Katherine Tai, President Joe Biden's nominee for U.S. trade representative, on Thursday will explain to senators her approach to competition with China, rebuilding battered American supply chains, and patching up strained ties with U.S. allies.
At her confirmation hearing before the Senate Finance Committee, Tai will lay out her plans for enforcing existing trade deals and forging new ones that treat Americans as "workers and wage earners, not just consumers."
Tai, who served seven years as the Democratic trade counsel for the U.S. House Ways and Means Committee, said in prepared remarks that she would maintain a "healthy partnership" with Congress.
She also previously served as USTR's head of China trade enforcement and said that the United States needs a "strategic and coherent plan" for holding China to its trade promises and competing with Beijing's state-directed economic model.

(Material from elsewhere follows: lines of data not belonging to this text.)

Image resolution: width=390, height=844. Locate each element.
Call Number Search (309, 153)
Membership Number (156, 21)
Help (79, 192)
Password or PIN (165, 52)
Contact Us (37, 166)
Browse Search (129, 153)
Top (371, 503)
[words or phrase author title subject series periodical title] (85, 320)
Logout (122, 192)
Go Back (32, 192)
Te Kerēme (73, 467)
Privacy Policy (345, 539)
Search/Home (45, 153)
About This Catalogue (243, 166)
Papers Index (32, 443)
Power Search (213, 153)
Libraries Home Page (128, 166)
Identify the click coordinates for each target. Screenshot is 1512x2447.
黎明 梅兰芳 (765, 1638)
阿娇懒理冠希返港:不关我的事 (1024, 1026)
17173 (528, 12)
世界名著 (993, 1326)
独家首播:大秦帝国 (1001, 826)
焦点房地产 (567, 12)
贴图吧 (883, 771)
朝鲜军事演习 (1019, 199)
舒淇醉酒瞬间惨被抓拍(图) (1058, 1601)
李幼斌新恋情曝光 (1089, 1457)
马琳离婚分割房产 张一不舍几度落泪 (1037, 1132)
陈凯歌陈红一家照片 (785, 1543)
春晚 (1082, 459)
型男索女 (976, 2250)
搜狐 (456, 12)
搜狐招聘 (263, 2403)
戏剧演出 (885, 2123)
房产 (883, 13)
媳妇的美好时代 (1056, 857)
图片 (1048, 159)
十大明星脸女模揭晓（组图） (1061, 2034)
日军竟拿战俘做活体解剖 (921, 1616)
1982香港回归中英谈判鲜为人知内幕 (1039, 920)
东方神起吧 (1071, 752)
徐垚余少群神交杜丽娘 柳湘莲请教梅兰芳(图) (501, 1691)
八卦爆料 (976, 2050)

"China is simultaneously a rival, a trade partner and an outsized player whose cooperation we'll also need to address certain global challenges," Tai said. "We must remember how to walk, chew gum, and play chess at the same time."
She said this requires stronger, more resilient U.S. supply chains and investments in people and infrastructure to boost American competitiveness.
"We must also impart the values and rules that guide global commerce — and we must enforce those terms vigorously," Tai said.
She said she would make it a priority to implement and enforce the U.S.-Mexico-Canada trade agreement, which she helped renegotiate in 2019 as trade counsel for the House Ways and Means Committee to include tougher labor and environmental standards.
She said the deal marked an "important step in reforming our approach to trade" and its success was vital.
Tai's testimony has been anxiously awaited for months by industry, U.S. trading partners from Beijing to Brussels, labor groups, and lawmakers — all lining up to lobby the Yale- and Harvard-educated daughter of immigrants from Taiwan.
After former President Donald Trump's "America First" trade stance upended decades of trade liberalization efforts and heaped tariffs on hundreds of billions of dollars of U.S. imports, many of these groups are pleading for a return to a more traditional view of trade as an engine of growth.
The U.S. Chamber of Commerce on Wednesday called on Tai to back away from the "blunt instrument" of tariffs.
As the trade "czar" for the world's largest economy, biggest importer of goods and second-largest exporter after China, Tai will wield immense clout.
Once confirmed, she faces a long list of disputes left over from the Trump administration, from tariffs on steel and aluminum, aircraft, and wine to threatened duties over digital services taxes and China's lagging U.S. goods purchases in a Phase 1 trade deal.